Data reported in the literature show that, in general, drug susceptibility toward BZ or NFX is highly variable among T. cruzi strain and depends on DTU genotype, parasite stage and possibly to some individual life trait history of each strain [65, 66]. Our previous studies showed that the mechanisms involved in natural drug resistance in T. cruzi differ from those involved in induced resistance, since that drug resistance in T. cruzi is a complex process involving different parasite stages, various metabolic pathways and the immune system of the host [11,12,13, 34, 40, 41]. Comparative analysis of the differential gene expression among susceptible and natural or clinically resistant T. cruzi isolates is difficult to investigate since that each strain presents its own genetic variability. Thus, there is very little information available on the biochemical mechanisms underlying drug resistance in field isolates of this parasite. The DE transcripts identified in our study can be further evaluated as potential molecular markers for drug resistance phenotype in field isolates.

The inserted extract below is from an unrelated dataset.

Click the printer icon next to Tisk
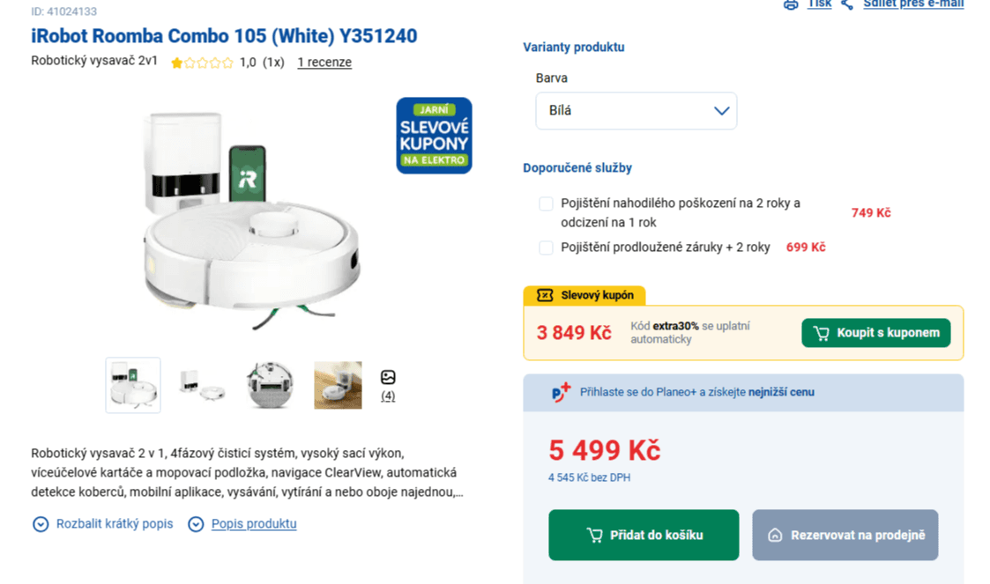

The transcriptomic profile of T. cruzi revealed a robust set of genes from different metabolic pathways associated with the BZ-resistant phenotype. These DE transcripts can be further evaluated as molecular targets for new drugs against CD. The integration of different approaches, such as "-omics" technologies, cheminformatics, genetic manipulation and screening of potential inhibitors, is relevant to identify novel chemotherapeutic targets and compounds for CD. As a drug repositioning strategy, computational techniques could be employed for searching drugs that interact with DE proteins identified by our transcriptomic analysis. In addition, existing structural information about the potential molecular targets allows the application of molecular docking and structure-based drug design strategies for new drugs for CD treatment. Another important chemotherapeutic strategy for CD treatment is the use of a combination of compounds that inhibit different metabolic pathways of the parasite associated with the BZ-resistant phenotype identified in this study.

Conclusions

In the present study we performed a transcriptome-level comparison of wild-type and BZ-resistant T. cruzi populations and generated a robust set of transcripts involved in different metabolic pathways associated with the BZ-resistant phenotype of the parasite. In general, our results agree with the postulate that T. cruzi resistance mechanisms are multifactorial and complex. Additionally, we were able to generate a high-quality transcriptome and identify transcripts known in the literature, such as APX and Fe-SOD. Functional analysis aided the identification of several important biological processes for the resistance phenotype, including antioxidant defense, inter- and intracellular molecular transport, changes in RNA processing and translation. These DE transcripts can be further evaluated as molecular targets for new drugs against CD. Further functional studies need to be performed to understand the role of hypothetical transcripts of unknown functions in the drug-resistant phenotype of T. cruzi.